■ INSTRUCTIONS FOR THE TASK: Update the records below from the start up to and including the line with "Looking at the screenshot, I should tap(328, 717)." by replacing "warning" with "error" and keeping everything else the same. Give only those lines, and leave out the pictures.

*** STORED RECORDS

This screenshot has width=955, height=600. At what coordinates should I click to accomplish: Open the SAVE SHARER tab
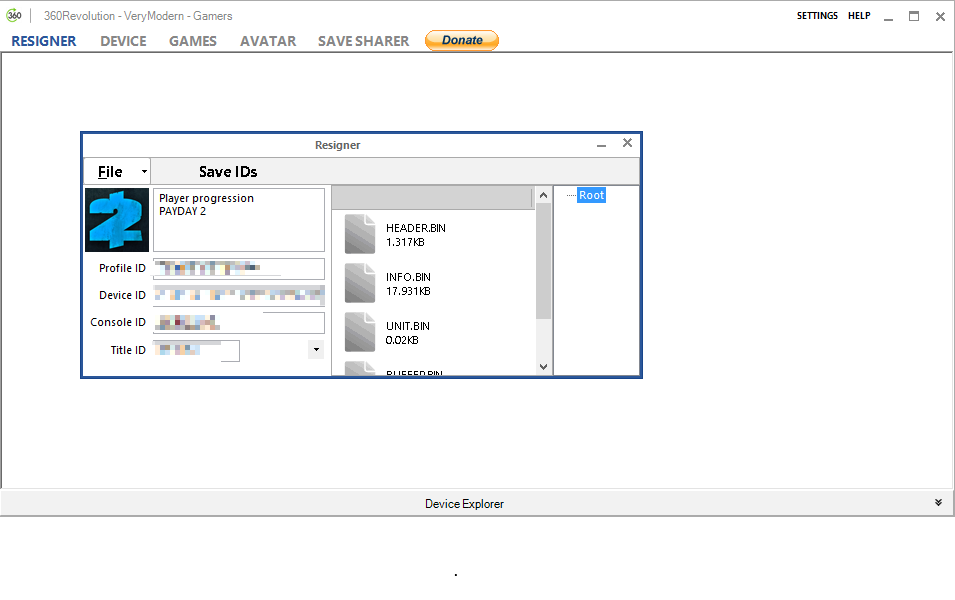pyautogui.click(x=363, y=41)
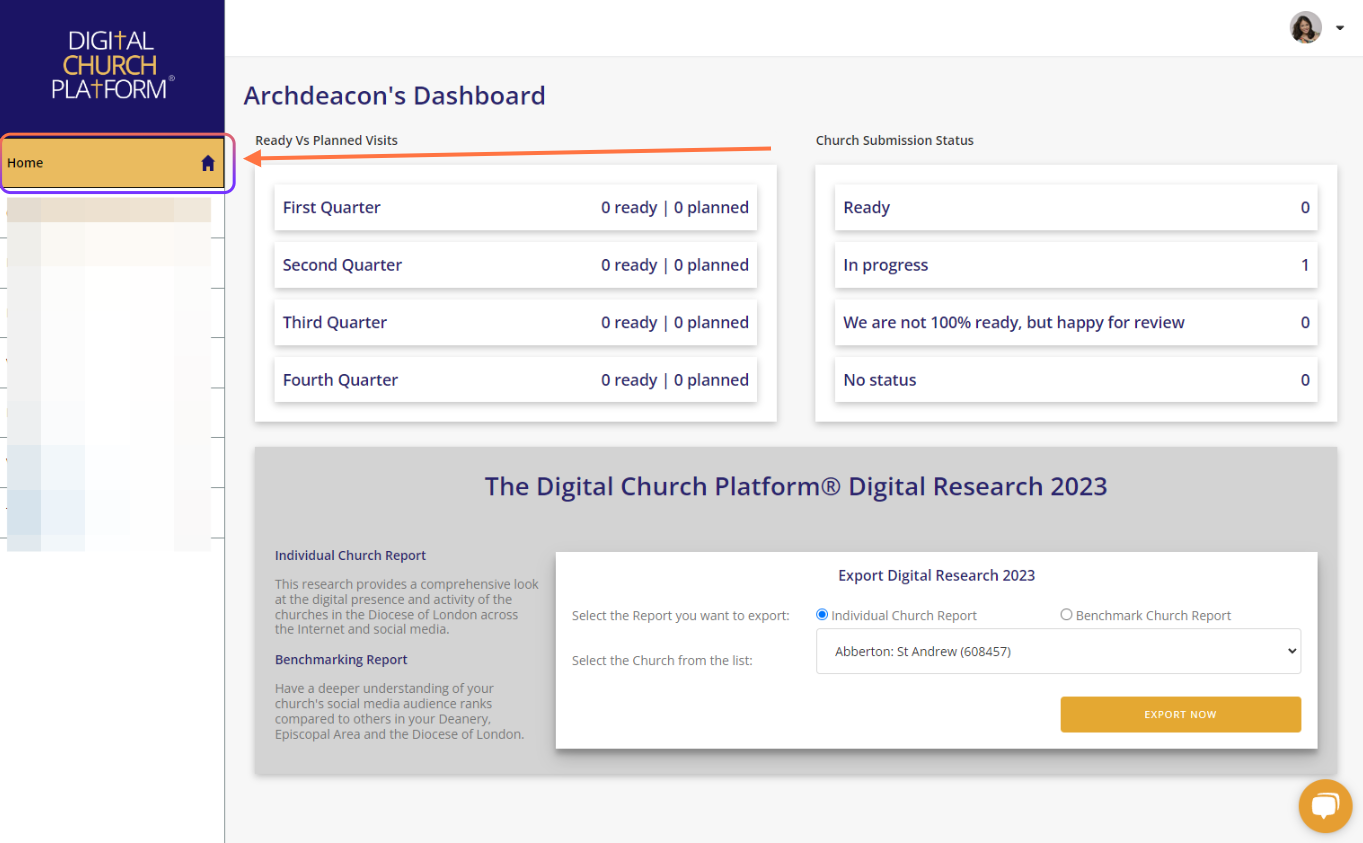Choose a different church from the Abberton dropdown

(x=1058, y=651)
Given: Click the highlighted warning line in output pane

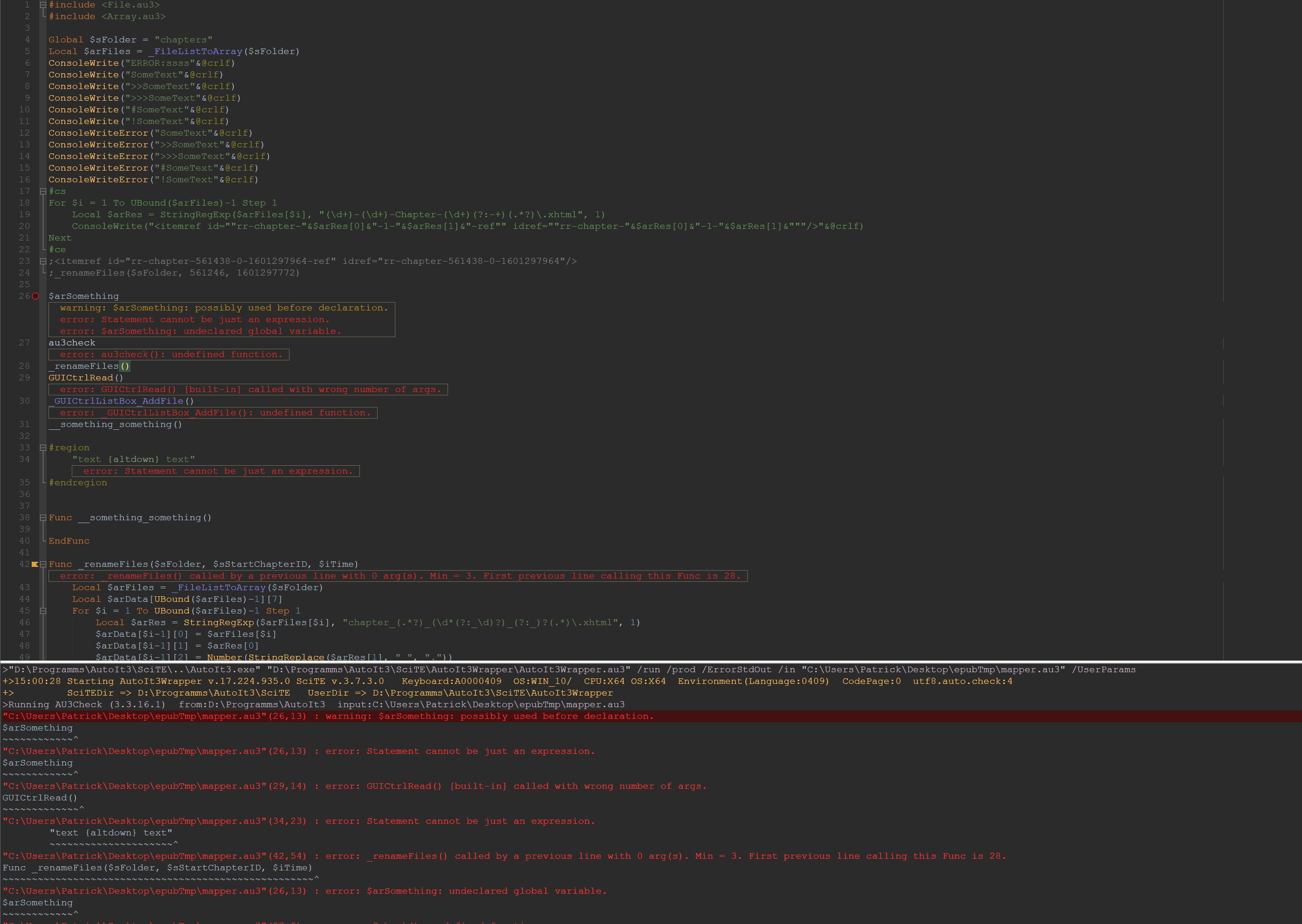Looking at the screenshot, I should tap(328, 717).
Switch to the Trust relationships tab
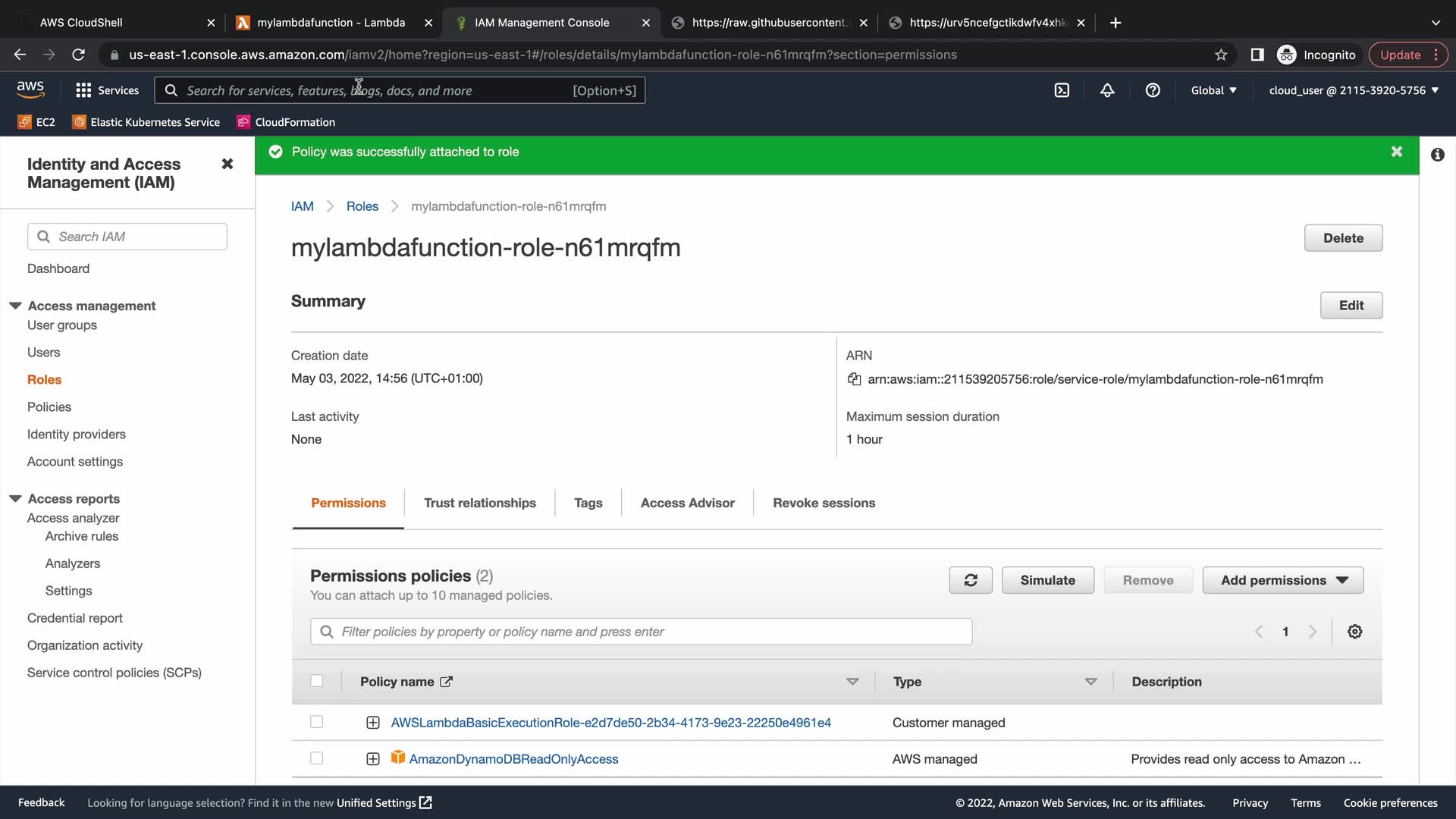The height and width of the screenshot is (819, 1456). point(479,503)
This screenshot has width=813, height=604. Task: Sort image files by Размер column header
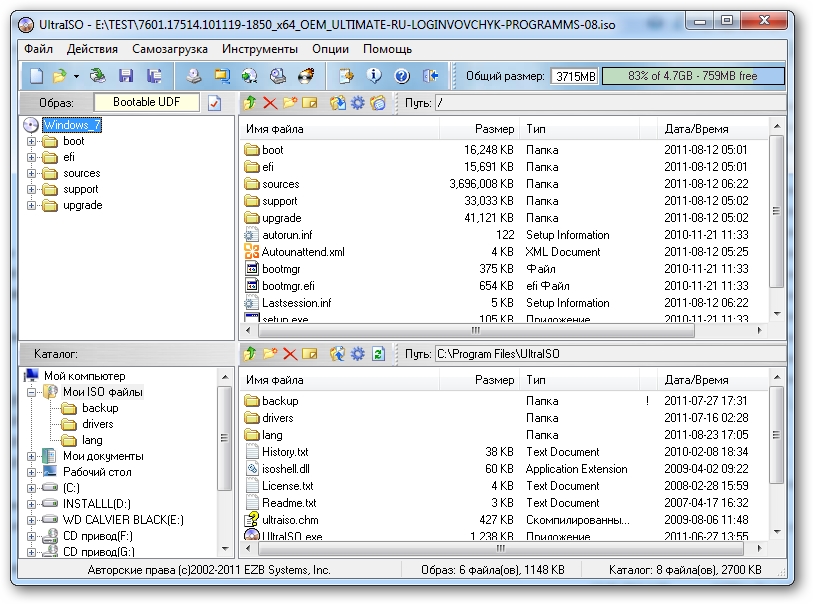(494, 129)
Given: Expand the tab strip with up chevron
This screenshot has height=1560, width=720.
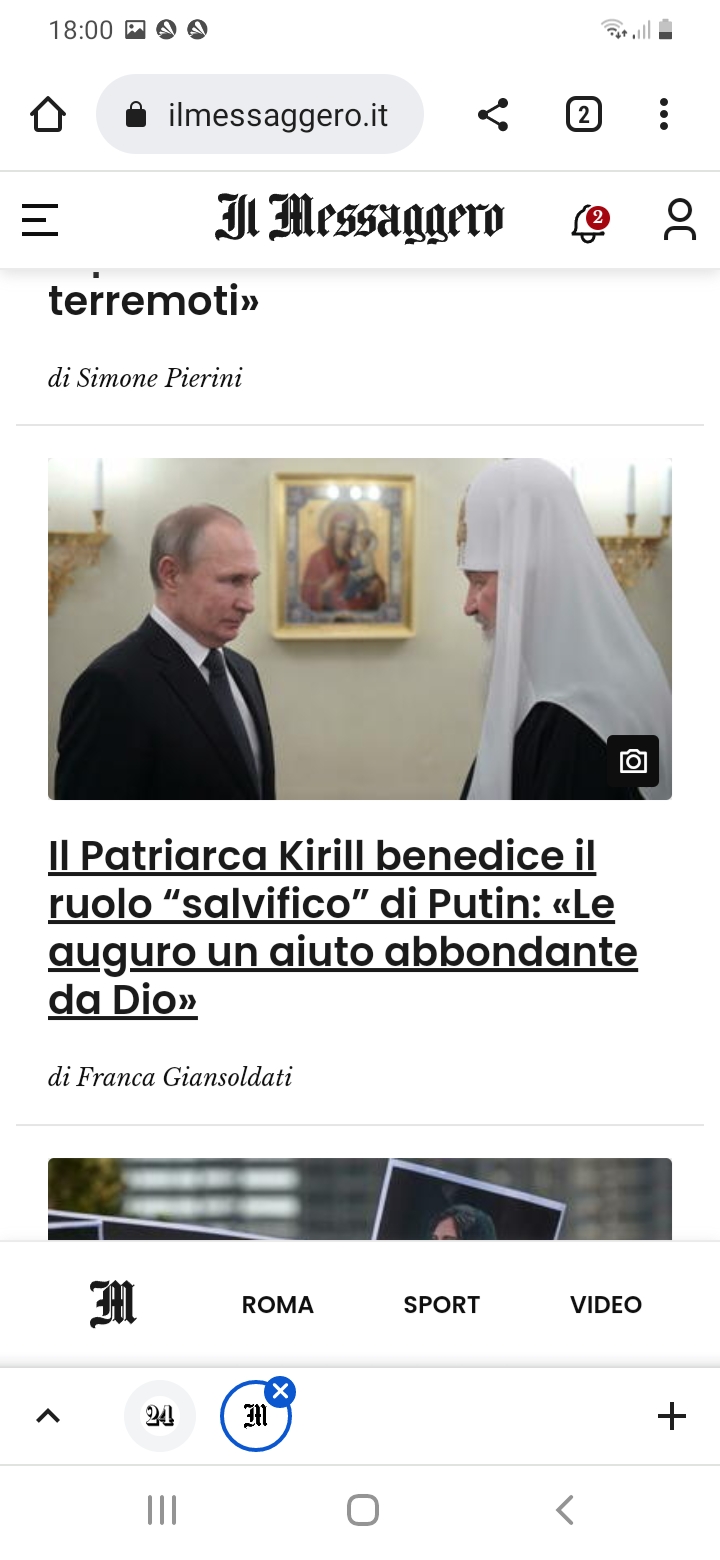Looking at the screenshot, I should click(x=48, y=1416).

******

■ PROBLEM SOLUTION:
This screenshot has width=955, height=600. At what coordinates should I click to accomplish: Open the SAVE SHARER tab
pyautogui.click(x=363, y=41)
Choose a different church from the Abberton dropdown

(x=1058, y=651)
Given: Click the highlighted error line in output pane

Looking at the screenshot, I should tap(328, 717).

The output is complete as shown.